Notorious for adding value to any business or property they partake in, investors are usually known as smart money. However, the added value varies from investor to investor. This, along with other investing variables, is what usually gives birth to vague or unrealistic expectations from businessmen or rough coordination between both parties. That explains why people are at a loss to know how to work with an investor.
By definition, investors are people who are willing to give the businessman a certain amount of capital in exchange for a profitable financial return in the future; they are business investors. People who own a property and are utilizing these assets for an extra source of income are real estate investors.
Whichever type of investor you are working with, this article will help you work with them a lot smoother.
What to Expect?
We have made up a list of some realty on what you can expect from an investor that can help prevent you from disappointments.
- No matter the type of investor you are dealing with, you can expect your investors not to be emotionally attached.
- It is unreasonable to expect an active involvement from your investor.
- Your investor will let you run the business whichever way you want as long as you have a steady stream of profit cashing in, and all the assets are protected.
- You can expect your investors to help you, no matter how inaccessible they might seem.
- If your investor appoints a middleman or an intermediary, then they can help assure a more active shareholder involvement. This is a good thing for you if you want your company to succeed.
- An investor can ask you to pay a small fee annually that can help keep both you and them held accountable. However, it is up to you to see if a paid non-executive position is what you need.
- You can expect that an investor has done their homework when it comes to your business. You should perform due diligence when you find an investor that fits your business perfectly. Check the investor’s portfolio as well as their usual approach towards their investments.
- You can expect high talk from them, but even top investors fall flat if they are not formalized in agreements. You need a tangible way, like a legal contract or an investment fee, to realize your investor’s promises.
- You can expect your investors to want all due respect form you especially in maintaining a solid, transparent and progressive relationship
How Quickly Can They Help?
The reason you won’t find a straightforward, one-word answer to this question is that, again, it varies from investor to investor. Some investors like to start immediately in goodwill. While others prefer to start contributing after all the due diligence is done, the follow-ups wrapped, and all the approvals secured.

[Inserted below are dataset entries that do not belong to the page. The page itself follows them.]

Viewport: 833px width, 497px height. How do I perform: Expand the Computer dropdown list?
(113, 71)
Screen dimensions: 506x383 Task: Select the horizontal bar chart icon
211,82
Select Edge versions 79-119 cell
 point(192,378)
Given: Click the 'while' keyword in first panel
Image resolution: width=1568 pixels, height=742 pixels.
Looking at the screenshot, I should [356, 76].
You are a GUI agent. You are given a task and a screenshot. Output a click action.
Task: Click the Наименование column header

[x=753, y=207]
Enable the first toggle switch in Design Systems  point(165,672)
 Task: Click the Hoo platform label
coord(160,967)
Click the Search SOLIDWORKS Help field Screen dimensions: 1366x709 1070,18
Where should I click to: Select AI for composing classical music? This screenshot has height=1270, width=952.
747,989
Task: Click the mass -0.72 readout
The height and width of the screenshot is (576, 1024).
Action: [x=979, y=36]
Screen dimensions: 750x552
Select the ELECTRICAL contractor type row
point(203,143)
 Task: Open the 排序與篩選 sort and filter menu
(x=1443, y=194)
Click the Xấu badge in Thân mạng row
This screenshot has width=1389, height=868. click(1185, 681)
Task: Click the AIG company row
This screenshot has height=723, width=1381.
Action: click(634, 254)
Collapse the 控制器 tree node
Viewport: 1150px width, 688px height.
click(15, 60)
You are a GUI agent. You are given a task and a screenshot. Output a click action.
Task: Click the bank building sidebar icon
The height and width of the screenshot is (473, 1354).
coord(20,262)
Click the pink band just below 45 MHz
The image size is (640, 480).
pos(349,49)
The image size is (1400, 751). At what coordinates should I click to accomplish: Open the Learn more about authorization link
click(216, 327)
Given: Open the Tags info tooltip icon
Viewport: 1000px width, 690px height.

The timeline of an investor, however, is a variable that can be predicted, which is why it is always a good idea to have a strategist on your team. These strategists are extremely experienced with long term investors.
Which brings up the question: who exactly should be involved in the whole process?
Who Should Be Involved?
Apart from the two parties involved, i.e., the investor and the owner, having an investor relation department or an intermediary party is a valuable inclusion. They can help further smooth the relationship between both parties and result in company success.